Nel processo amministrativo l’attuale vigente codice di rito espressamente ammette i motivi aggiunti in grado di appello, al solo fine di dedurre ulteriori vizi degli atti già censurati in primo grado - evenienza nella quale non ci si trova tanto in presenza di una domanda nuova quanto di un’articolazione della domanda già proposta al Tar – e non anche nella diversa ipotesi in cui con essi si intenda impugnare nuovi atti sopravvenuti alla sentenza di prime cure.

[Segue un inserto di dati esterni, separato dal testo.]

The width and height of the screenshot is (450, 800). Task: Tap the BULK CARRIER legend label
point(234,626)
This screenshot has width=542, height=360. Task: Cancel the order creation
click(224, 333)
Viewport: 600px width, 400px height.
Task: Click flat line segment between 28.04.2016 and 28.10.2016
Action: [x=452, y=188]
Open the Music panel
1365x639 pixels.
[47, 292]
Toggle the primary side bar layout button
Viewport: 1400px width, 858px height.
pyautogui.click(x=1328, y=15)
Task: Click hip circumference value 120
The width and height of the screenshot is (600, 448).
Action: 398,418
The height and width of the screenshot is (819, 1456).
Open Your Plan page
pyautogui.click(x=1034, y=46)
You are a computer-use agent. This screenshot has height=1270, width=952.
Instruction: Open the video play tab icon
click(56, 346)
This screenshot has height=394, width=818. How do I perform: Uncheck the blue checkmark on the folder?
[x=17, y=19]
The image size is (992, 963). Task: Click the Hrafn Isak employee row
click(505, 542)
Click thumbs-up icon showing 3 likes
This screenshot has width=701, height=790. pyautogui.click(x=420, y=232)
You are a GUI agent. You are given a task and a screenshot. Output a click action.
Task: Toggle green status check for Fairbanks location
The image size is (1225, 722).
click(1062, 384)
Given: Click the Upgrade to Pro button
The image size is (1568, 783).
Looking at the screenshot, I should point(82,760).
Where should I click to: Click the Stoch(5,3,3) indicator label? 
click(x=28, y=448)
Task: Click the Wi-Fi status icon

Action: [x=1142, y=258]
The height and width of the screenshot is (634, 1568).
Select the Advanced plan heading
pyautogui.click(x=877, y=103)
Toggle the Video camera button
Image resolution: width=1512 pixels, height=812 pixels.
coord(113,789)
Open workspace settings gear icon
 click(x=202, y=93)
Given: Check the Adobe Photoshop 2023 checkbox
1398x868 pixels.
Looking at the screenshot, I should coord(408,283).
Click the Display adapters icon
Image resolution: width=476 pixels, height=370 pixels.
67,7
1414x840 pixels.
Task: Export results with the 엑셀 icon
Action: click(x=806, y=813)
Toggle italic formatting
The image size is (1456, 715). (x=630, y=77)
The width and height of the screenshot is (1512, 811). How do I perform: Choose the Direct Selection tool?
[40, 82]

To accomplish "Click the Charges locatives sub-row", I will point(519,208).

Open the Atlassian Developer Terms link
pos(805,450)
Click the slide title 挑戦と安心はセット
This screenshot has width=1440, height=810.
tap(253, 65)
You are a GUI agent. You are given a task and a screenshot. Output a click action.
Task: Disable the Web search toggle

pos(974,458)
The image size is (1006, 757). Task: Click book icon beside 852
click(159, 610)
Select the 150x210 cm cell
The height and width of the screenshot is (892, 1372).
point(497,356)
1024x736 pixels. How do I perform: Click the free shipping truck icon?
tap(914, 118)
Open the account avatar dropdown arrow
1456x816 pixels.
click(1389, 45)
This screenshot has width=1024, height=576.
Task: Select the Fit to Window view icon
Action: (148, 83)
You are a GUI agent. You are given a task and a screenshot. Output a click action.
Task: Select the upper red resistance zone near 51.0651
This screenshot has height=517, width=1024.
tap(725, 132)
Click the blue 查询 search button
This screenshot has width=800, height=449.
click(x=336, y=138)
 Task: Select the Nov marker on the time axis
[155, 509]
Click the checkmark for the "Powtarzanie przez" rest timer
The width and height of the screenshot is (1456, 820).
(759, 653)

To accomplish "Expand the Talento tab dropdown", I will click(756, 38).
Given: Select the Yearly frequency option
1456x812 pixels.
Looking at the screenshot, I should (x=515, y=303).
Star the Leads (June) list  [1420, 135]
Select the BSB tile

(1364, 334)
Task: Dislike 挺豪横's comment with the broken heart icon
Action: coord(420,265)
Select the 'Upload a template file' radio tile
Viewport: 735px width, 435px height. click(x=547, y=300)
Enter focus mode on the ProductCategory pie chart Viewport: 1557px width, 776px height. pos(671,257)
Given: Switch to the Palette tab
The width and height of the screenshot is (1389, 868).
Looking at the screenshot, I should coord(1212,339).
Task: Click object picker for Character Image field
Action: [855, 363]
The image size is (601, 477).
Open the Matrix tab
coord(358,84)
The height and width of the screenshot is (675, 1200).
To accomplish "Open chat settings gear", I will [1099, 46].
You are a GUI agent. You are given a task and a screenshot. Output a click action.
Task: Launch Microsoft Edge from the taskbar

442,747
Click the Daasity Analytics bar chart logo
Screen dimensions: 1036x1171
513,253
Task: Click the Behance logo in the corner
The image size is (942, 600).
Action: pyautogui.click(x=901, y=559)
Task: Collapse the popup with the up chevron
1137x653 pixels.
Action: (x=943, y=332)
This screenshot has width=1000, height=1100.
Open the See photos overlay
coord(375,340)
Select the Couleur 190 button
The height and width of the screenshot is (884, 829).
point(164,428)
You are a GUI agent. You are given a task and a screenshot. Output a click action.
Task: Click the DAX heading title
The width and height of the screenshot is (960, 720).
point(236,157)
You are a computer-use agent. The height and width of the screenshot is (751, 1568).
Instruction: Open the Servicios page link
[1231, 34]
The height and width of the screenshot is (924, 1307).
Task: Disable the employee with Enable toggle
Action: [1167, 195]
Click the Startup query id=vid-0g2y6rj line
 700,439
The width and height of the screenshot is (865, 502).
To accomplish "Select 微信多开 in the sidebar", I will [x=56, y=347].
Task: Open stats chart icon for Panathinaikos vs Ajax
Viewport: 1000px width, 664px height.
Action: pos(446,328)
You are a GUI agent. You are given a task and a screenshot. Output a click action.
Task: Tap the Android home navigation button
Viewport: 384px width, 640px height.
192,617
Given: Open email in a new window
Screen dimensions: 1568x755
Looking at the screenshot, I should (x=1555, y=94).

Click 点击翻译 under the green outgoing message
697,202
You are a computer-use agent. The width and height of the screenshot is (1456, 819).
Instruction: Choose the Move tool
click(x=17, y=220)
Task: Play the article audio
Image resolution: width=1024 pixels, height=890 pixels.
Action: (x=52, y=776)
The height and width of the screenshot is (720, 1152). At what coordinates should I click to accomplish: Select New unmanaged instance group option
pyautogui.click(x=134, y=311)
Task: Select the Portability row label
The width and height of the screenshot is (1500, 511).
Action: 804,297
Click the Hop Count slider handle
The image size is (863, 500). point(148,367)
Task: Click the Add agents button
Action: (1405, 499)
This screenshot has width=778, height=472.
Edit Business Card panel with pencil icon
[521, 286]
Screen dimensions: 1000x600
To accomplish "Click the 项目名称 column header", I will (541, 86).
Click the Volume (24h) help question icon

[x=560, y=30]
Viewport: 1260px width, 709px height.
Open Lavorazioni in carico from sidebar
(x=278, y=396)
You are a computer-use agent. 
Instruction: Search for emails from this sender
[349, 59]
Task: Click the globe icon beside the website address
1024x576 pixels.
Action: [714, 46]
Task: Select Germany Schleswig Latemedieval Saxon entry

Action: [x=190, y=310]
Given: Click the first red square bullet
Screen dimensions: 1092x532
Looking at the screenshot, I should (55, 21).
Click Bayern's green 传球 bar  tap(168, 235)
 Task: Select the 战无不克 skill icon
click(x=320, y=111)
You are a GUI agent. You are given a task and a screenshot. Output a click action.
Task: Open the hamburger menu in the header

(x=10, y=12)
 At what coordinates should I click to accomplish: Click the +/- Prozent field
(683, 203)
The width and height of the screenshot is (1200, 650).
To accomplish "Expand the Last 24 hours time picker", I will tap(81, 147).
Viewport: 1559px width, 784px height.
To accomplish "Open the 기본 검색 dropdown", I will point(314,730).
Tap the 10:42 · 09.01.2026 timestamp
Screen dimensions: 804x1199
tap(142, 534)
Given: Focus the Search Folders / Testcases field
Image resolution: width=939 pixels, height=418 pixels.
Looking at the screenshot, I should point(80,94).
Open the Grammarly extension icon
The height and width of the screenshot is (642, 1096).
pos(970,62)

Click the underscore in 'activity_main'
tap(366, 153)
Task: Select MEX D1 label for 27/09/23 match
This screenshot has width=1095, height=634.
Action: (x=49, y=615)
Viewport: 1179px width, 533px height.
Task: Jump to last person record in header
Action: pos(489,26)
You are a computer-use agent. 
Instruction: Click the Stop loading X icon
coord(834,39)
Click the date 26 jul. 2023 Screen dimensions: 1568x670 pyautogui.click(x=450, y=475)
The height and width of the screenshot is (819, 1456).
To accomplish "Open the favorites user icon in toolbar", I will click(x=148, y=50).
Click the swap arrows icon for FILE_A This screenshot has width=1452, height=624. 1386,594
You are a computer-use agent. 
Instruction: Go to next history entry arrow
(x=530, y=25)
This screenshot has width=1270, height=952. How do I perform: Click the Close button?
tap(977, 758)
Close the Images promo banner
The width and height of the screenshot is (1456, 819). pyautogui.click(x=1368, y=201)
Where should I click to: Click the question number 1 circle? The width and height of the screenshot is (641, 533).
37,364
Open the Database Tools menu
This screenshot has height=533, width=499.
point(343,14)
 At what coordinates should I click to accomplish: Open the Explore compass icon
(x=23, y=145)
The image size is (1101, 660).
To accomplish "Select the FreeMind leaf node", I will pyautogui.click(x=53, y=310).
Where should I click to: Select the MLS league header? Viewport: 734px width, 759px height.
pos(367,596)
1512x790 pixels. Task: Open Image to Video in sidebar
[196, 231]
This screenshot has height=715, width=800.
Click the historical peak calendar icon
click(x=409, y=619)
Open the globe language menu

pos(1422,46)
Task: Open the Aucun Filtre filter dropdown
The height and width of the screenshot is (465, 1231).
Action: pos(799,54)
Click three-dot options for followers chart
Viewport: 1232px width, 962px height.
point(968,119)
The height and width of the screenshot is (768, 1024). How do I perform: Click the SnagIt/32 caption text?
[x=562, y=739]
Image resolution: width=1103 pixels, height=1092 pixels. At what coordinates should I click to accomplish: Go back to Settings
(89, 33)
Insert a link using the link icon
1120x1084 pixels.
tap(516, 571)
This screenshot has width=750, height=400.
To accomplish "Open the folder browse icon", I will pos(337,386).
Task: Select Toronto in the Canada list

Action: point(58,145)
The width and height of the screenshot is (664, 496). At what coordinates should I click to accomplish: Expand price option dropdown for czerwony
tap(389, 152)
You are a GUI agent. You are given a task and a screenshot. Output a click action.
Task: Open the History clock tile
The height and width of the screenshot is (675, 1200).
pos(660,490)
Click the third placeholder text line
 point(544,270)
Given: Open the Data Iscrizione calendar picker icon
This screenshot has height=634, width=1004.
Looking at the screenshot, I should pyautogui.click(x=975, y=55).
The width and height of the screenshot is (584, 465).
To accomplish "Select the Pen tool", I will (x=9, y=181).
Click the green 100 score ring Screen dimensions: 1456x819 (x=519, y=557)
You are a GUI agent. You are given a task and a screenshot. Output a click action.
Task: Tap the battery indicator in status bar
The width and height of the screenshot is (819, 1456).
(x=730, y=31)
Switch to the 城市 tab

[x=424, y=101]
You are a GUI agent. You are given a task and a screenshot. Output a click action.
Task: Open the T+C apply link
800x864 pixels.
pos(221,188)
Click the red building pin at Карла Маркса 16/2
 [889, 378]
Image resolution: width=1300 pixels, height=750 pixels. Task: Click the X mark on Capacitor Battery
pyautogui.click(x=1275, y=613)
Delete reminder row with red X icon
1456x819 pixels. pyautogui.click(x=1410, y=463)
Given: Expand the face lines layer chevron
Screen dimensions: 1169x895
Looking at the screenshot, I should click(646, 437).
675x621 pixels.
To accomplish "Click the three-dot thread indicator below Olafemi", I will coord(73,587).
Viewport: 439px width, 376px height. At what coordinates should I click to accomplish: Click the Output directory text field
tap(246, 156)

E questa fondamentale regola vale anche per le impugnative degli atti nelle procedure di affidamento dei contratti pubblici, ove l’art. 120 comma 7 c.p.a. (nella formulazione anteriore al D.Lgs. n. 50/2016) prevede che “i nuovi atti attinenti alla medesima procedura di gara devono essere impugnati con ricorso per motivi aggiunti” solo con riferimento al primo grado di giudizio. Non già per il grado di appello, per l’ovvia ragione che, in virtù del principio generale di cui all'art. 104 comma 3 c.p.a. non è possibile impugnare con motivi aggiunti un atto sopravvenuto alla sentenza già gravata né, a fortiori, è possibile impugnare la sentenza di prime cure che si sia pronunciata sulla legittimità dell’atto di gara sopravvenuto alla prima sentenza.
E' quanto si legge nella sentenza del Consiglio di Stato n. 1633 pubblicata il 7 aprile 2017.